▸ **EXERCISE REQUIREMENTS**
Begin at the line where "Click the search icon in chatter" appears and reproduce exactly every line through the end of the data below, both included, skipping pictures.

START DATASET ENTRIES

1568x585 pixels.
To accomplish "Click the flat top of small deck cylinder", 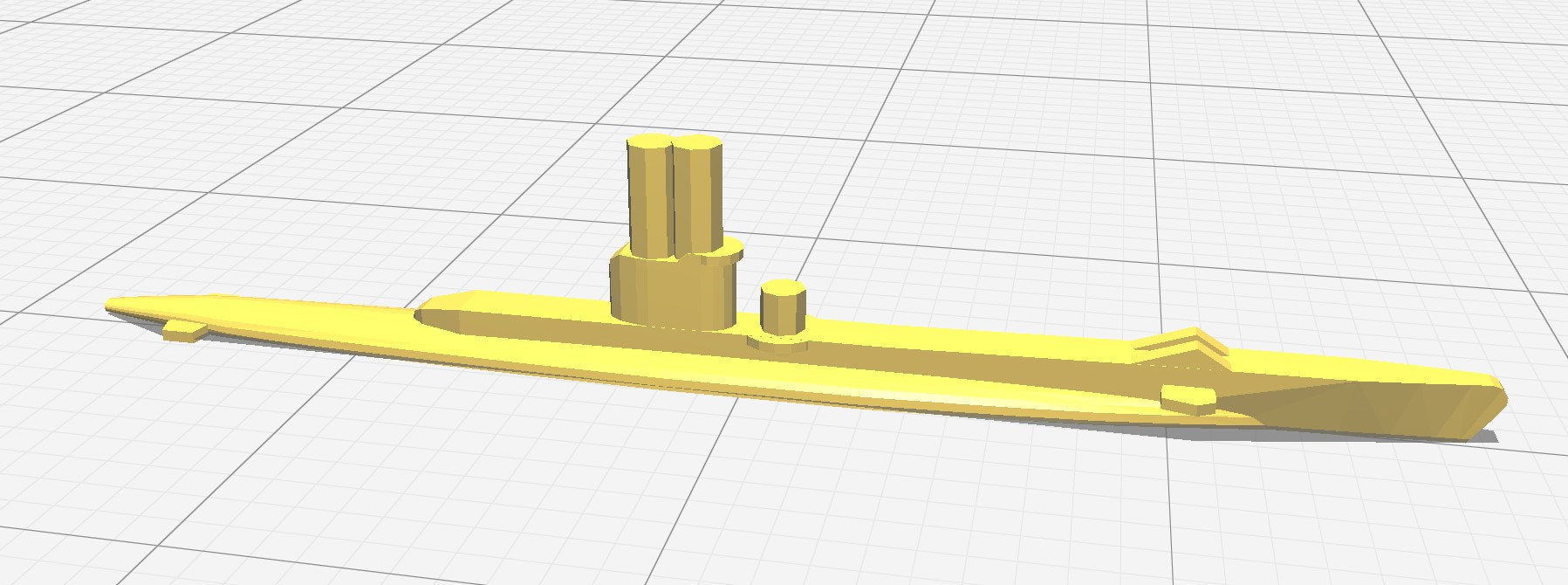I will pyautogui.click(x=782, y=289).
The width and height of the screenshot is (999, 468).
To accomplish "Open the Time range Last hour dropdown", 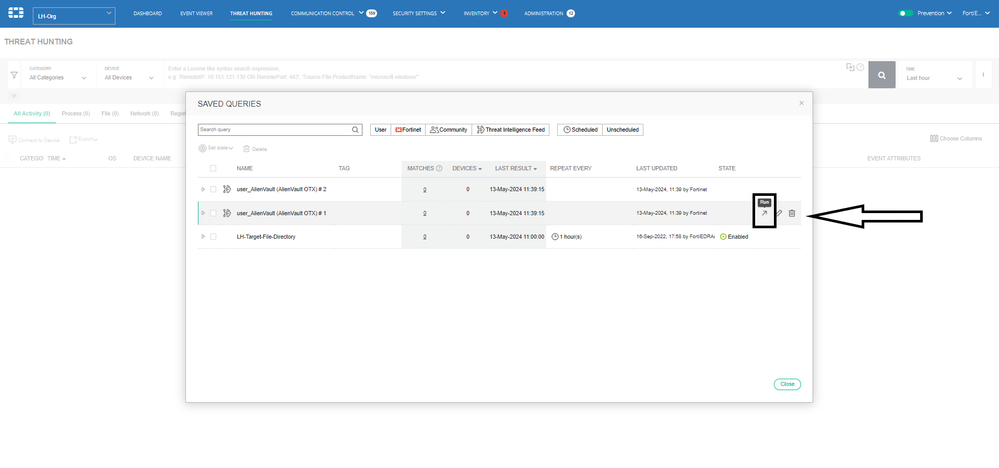I will point(934,77).
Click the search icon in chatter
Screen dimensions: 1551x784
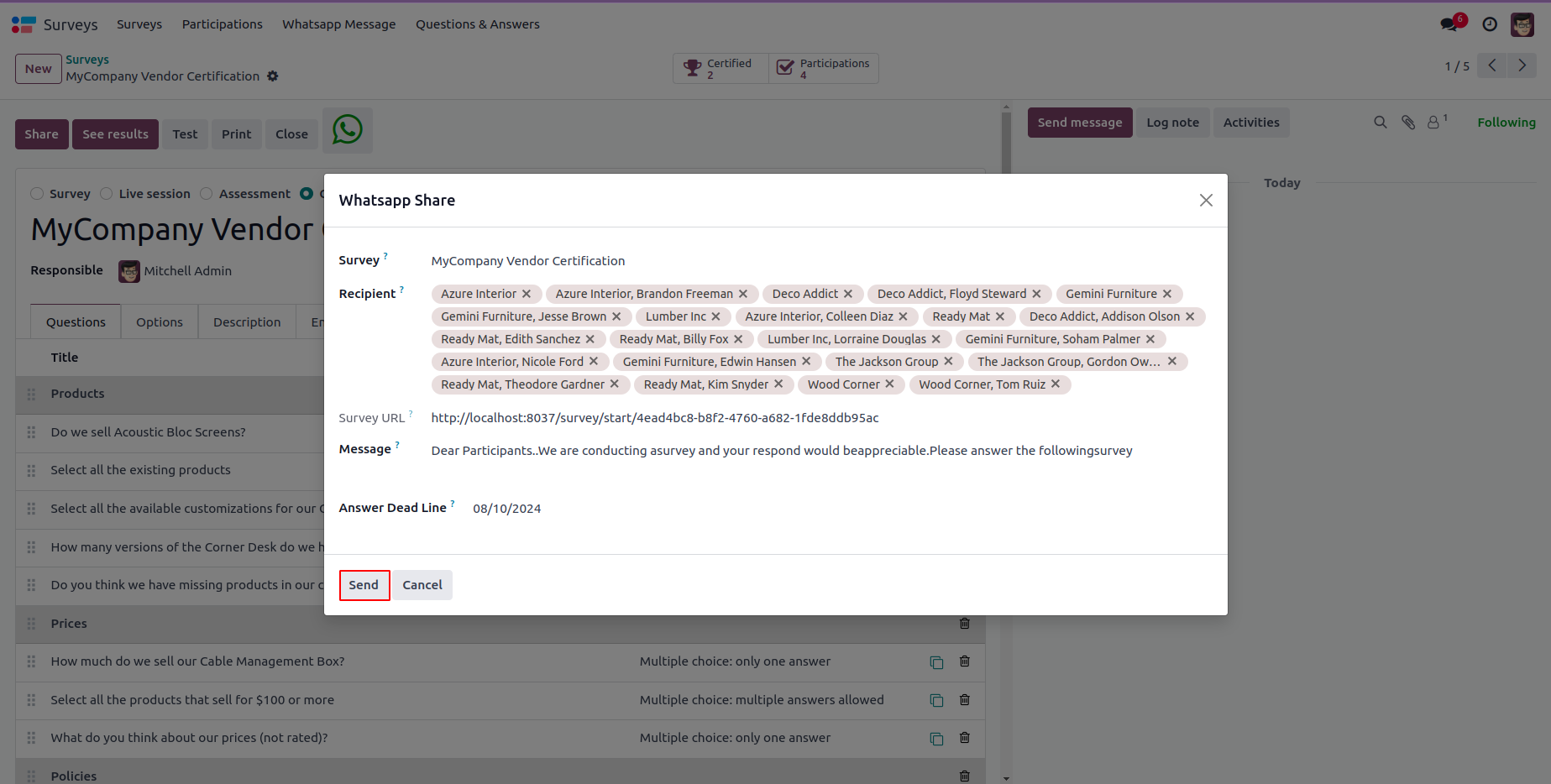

END DATASET ENTRIES

▸ **RESULT**
Click the search icon in chatter
Screen dimensions: 1551x784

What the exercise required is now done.